Not a problem. For the purposes of geographical extent of the U.S. in this article, the CNMI is the last polity admitted into the U.S. TheVirginiaHistorian (talk) 06:05, 4 September 2017 (UTC)

@The Four Deuces: Be so kind as to point editors to the page in the GAO report, U.S. Insular Areas, Application of the U.S. Constitution, where they can read where it — referring to the U.S. territories — "specifically excludes them from being part of the United States” as you posted. I have conducted a term search, and so far, I cannot find the term “part of” used there in such a way.

Rather on page 24, it says "The Insular Cases use the term 'incorporated' to distinguish ... from 'unincorporated' territories” as a judicial distinction regarding constitutional rights --- not geographical extent --- And on page 45, we have "The Court held that the Uniformity Clause of the Constitution, at Article I, § 8, did not apply to unincorporated territories and, therefore, that different duties [taxes on their sugar, etc.] could be applied.”

"Different duties" under U.S. jurisdiction is not the same as geographical extent of the United States. If you cannot find where there is an explicit denial that U.S. territories are "a part of the United States” in its geographical extent on some referenced page, please remove your post that otherwise misrepresents the source, as a matter of wp: good faith on your part. Thank you in advance for your attention to this matter. TheVirginiaHistorian (talk) 08:45, 6 September 2017 (UTC)

We have wasted more than enough time on this. It's up to you to point out where the report explicitly says the unincorporated territories are part of the U.S., not to post bad original research in walls of text. TFD (talk) 10:20, 6 September 2017 (UTC)

You would overthrow a WP consensus built over three years with a fabrication that one of twenty sources supporting U.S. territory inclusion within the geographical extent of the United States, does “specifically" deny that the U.S. territories are "a part" of the U.S. But it does not, and you cannot show where it does, though you have been challenged to do so.

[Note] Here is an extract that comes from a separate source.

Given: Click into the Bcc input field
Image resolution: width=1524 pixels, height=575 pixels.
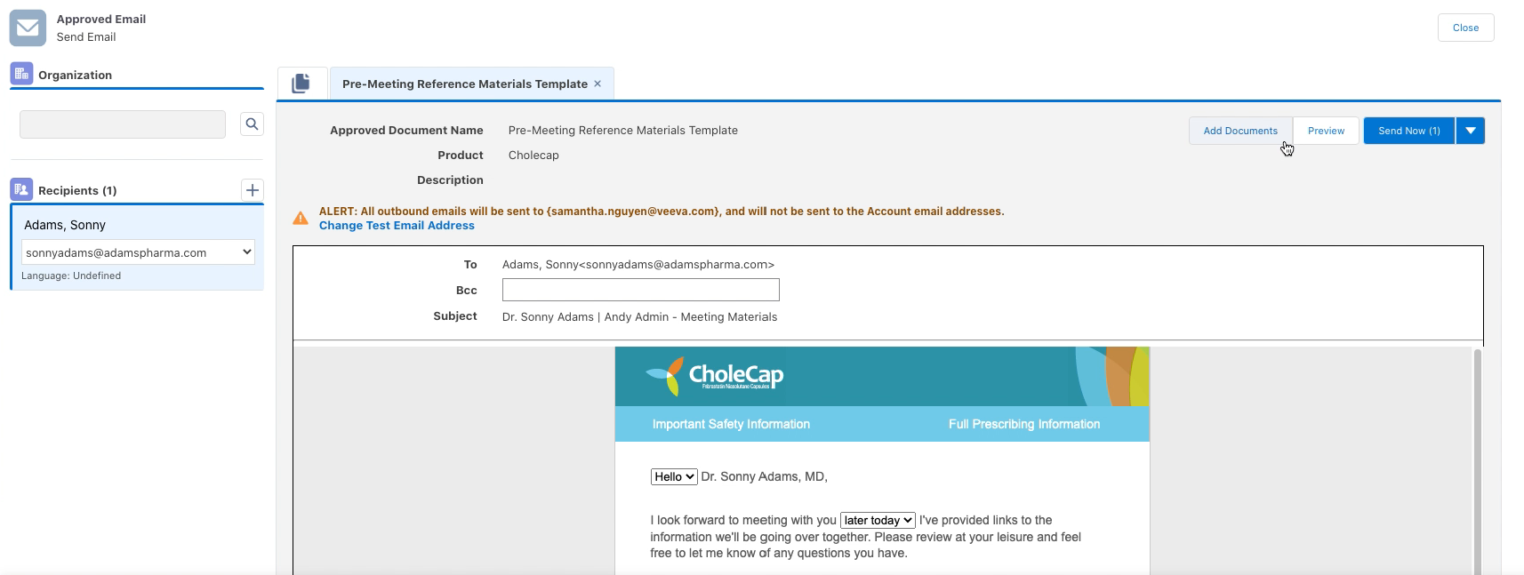Looking at the screenshot, I should pos(640,290).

U.S. territories are self-governing within U.S. territory under the federal U.S. Constitution by U.S. citizens, as reliably sourced.

As you have read before in the GAO report, U.S. Insular Areas, Application of the U.S. Constitution, p. 1: The Insular areas of the five Major Territories or the nine Minor territories are "the Territory or other Property” of the United States as are the states of the United States. page 29: Unincorporated territories of the United States have no more power “over commerce than states [of the United States] possess.” page 35: an unincorporated territory “has no inherit or independent sovereign power.”

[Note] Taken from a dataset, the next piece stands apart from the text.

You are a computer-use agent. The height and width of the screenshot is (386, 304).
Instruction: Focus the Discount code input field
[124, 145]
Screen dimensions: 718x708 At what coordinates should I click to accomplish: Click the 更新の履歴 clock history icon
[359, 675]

It is uncollegial to accuse an editor of original research who uses direct quotes from sources. Besides unsourced assertions, fabrications, and ad hominem attacks, what would @The Four Deuces: like to contribute to this talk page? Source something verifiable for discussion, as your unsourced remarks have proven unreliable on this topic. TheVirginiaHistorian (talk) 10:03, 7 September 2017 (UTC)

It's OR when none of the dozens of sources actually say what you want us to say but insist we must draw that conclusion. TFD (talk) 10:51, 7 September 2017 (UTC)

The “territory of the United States” encompassing the U.S. Insular Areas in the GAO Report on page 1 means they are included within the geographic extent of the United States. We can quote without ellipses, “The Insular Areas are territory of the United States.” In the Common Core Report to the United Nations by the USG, it says on page 8 that the legal structure of the U.S. is "a federal republic of 50 states, together with a number of commonwealths, territories and possessions.” The District of Columbia is constitutionally a U.S. territory as are five others self-governing commonwealths and territories in the Common Core report. That is what the article intro says, as sourced.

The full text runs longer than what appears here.